● Task objective
Among the entries below, find the line with "Image resolution: width=1009, height=2576.", then quote it and each following line up to and including the line with "[Authenticity Guaranteed at", and nothing else.

● Provided information
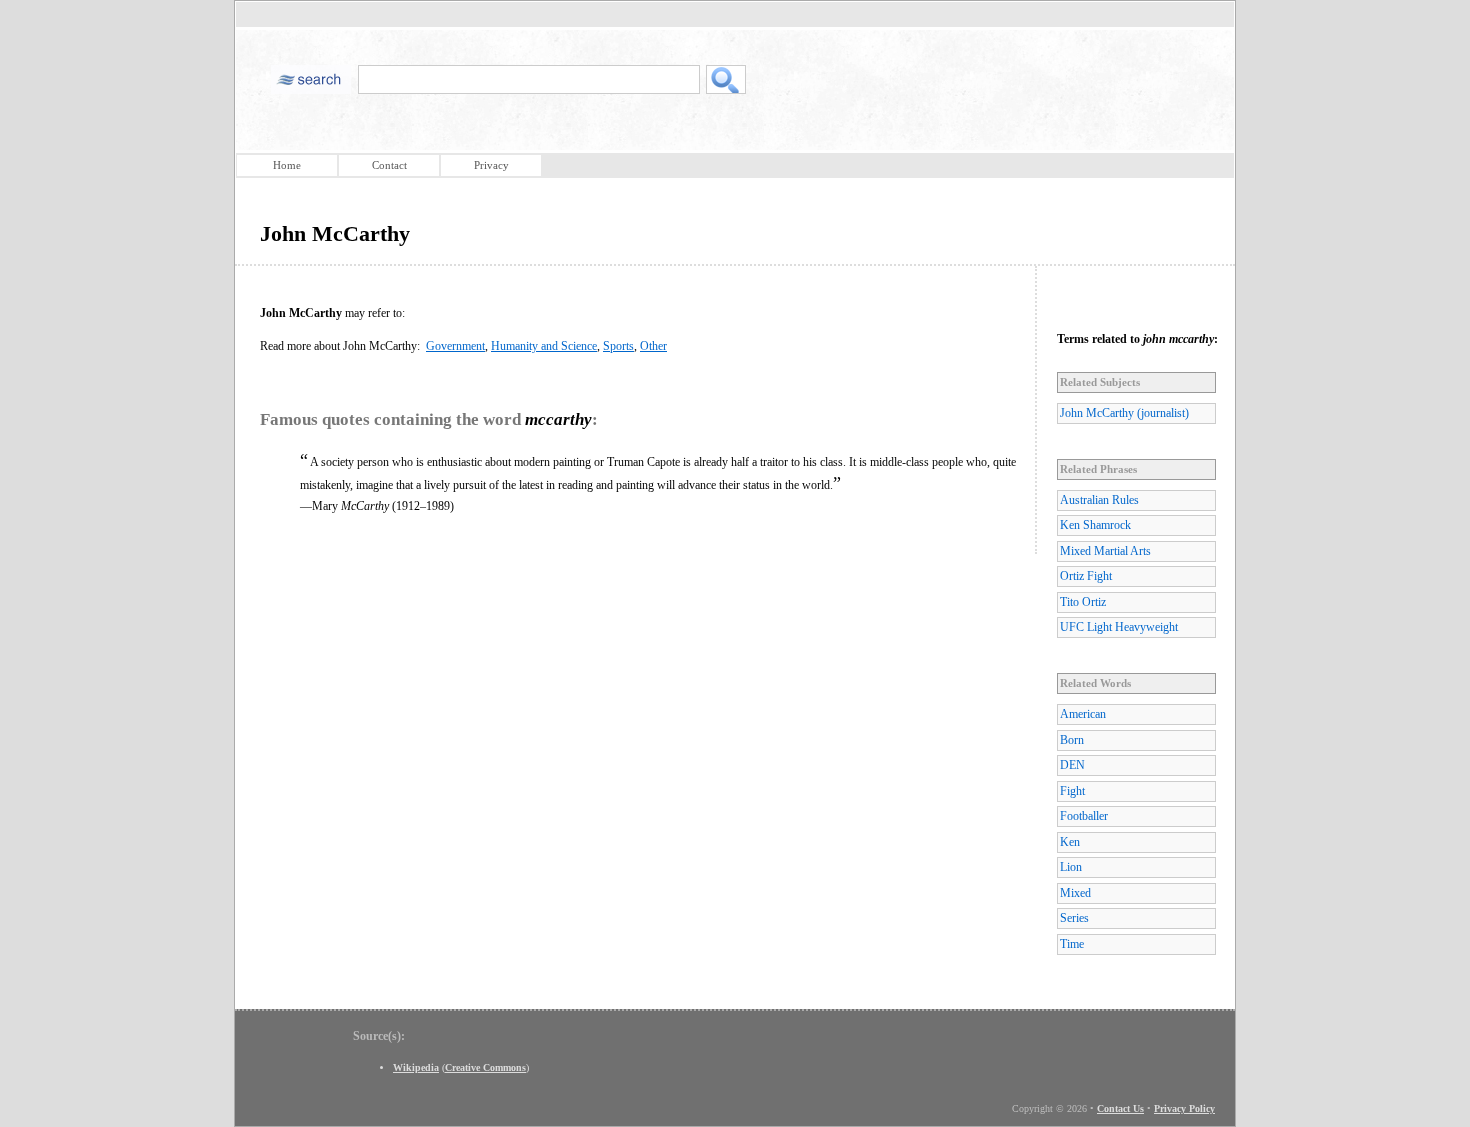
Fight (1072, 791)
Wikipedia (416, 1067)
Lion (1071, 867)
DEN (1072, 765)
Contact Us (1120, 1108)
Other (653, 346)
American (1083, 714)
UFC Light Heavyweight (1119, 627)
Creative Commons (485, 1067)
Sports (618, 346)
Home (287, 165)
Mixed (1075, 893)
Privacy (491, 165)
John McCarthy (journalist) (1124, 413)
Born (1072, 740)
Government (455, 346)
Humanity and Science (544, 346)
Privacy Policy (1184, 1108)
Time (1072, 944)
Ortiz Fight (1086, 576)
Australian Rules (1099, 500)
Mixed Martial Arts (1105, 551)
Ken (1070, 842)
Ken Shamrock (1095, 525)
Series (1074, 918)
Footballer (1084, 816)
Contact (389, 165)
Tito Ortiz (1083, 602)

* * *

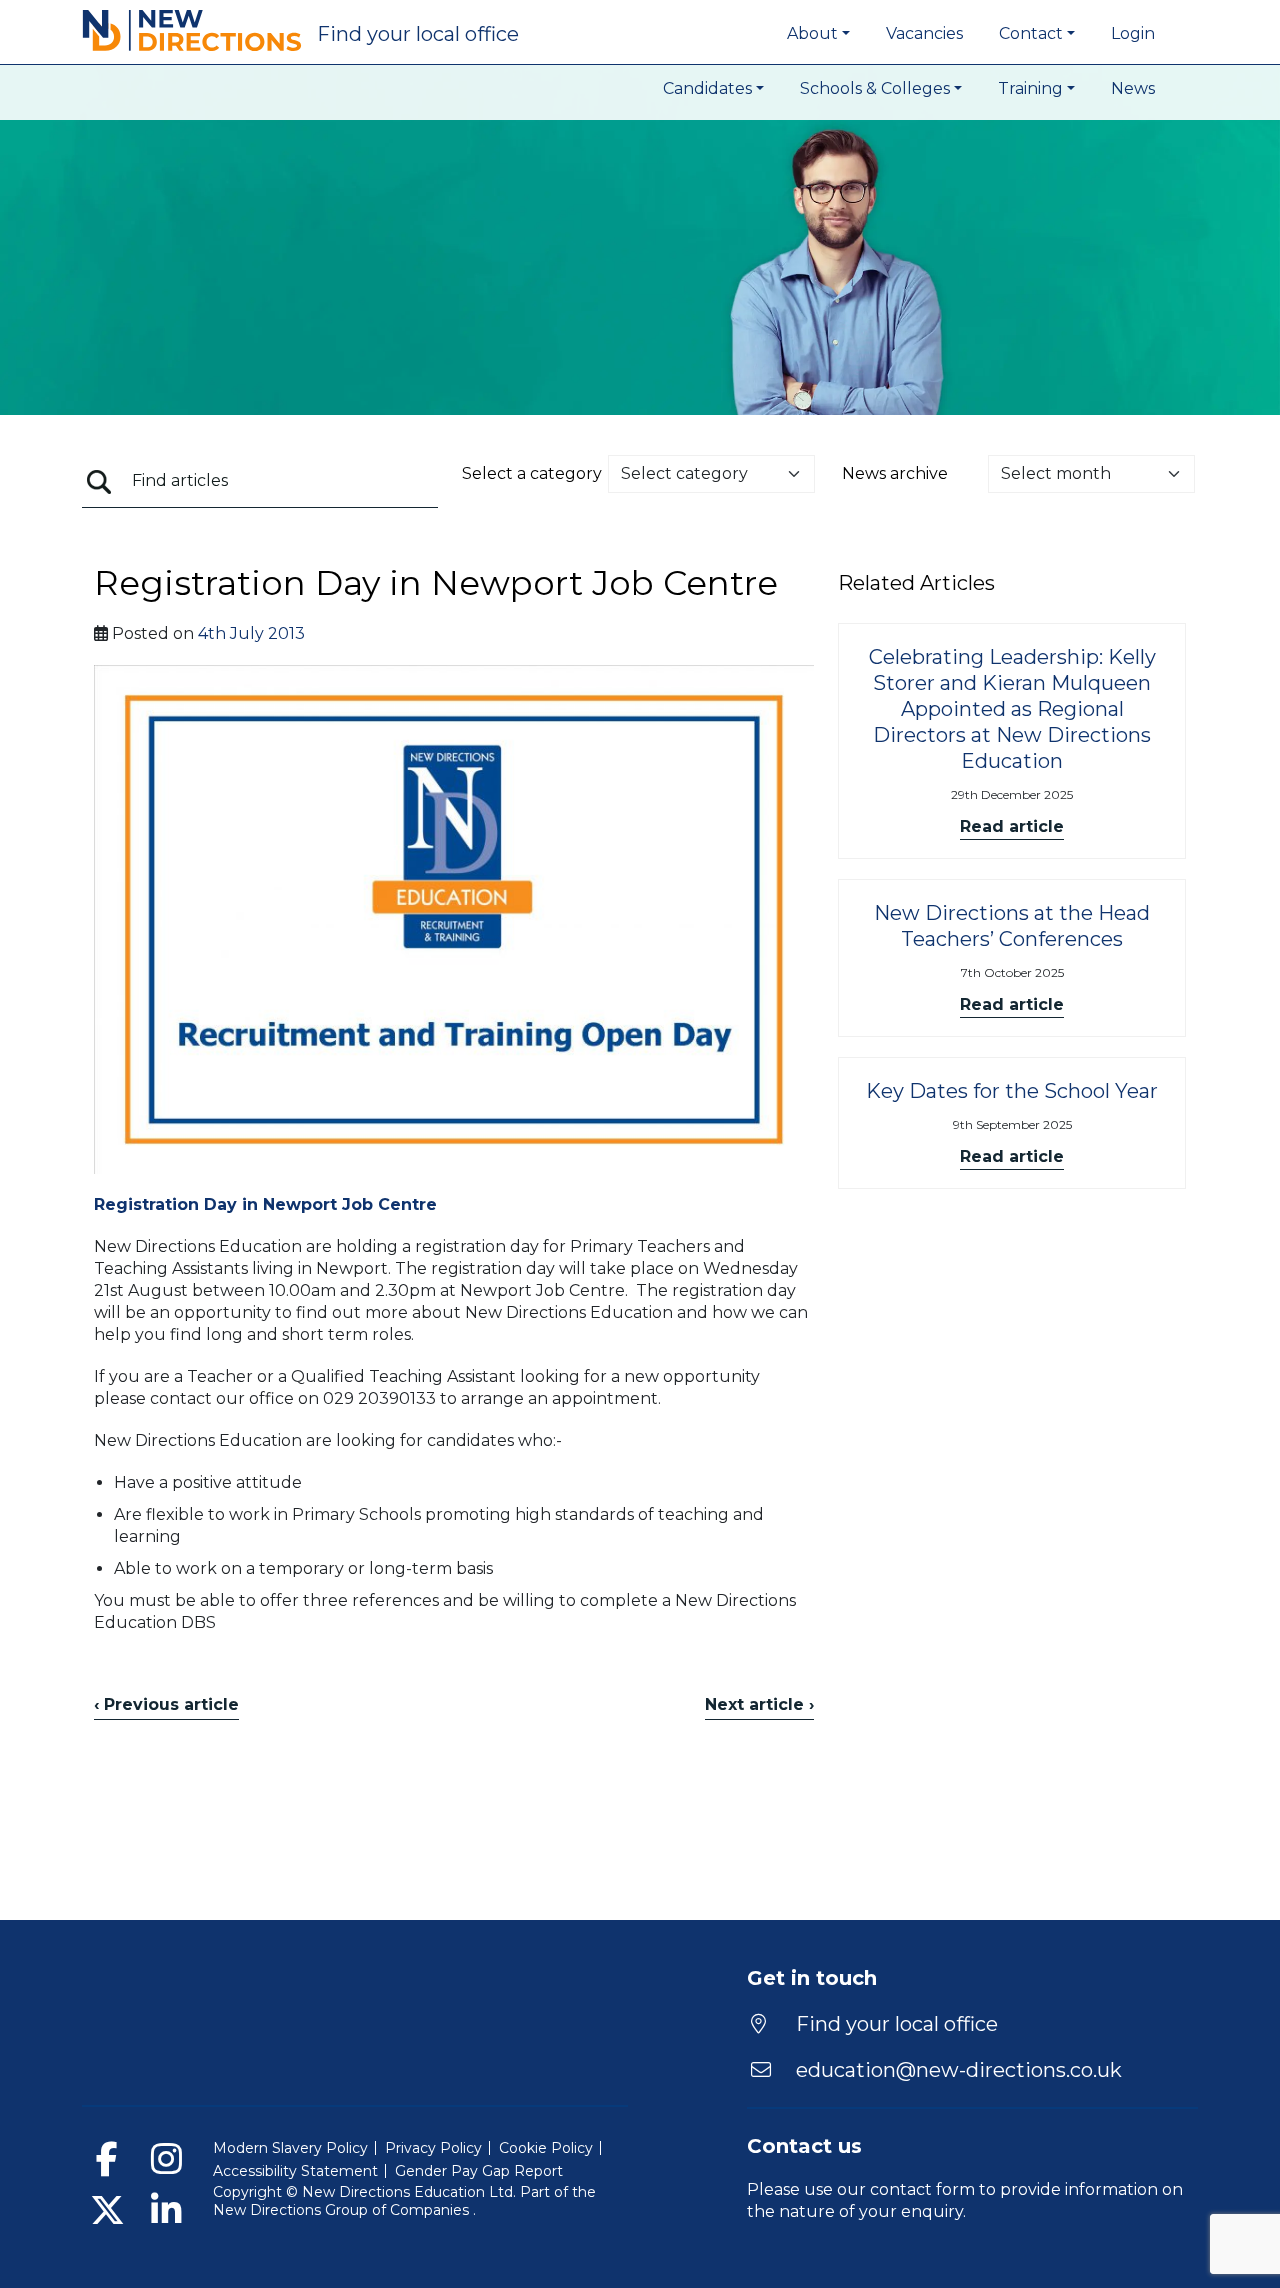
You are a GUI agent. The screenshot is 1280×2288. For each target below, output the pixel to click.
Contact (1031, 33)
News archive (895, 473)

...

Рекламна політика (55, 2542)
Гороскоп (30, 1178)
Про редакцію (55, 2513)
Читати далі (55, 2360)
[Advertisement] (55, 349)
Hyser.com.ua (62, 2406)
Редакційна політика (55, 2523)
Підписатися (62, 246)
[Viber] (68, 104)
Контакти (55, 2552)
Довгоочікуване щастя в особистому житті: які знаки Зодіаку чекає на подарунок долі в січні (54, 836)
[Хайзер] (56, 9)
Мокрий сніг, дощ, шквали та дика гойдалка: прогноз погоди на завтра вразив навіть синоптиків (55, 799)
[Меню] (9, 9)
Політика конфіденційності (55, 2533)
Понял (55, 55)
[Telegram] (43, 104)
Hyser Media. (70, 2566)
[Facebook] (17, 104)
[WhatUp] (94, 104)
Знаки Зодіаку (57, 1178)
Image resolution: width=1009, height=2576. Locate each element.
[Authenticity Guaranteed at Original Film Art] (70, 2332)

● Written reply
Image resolution: width=1009, height=2576. Locate each element.
[Authenticity Guaranteed at Original Film Art] (70, 2332)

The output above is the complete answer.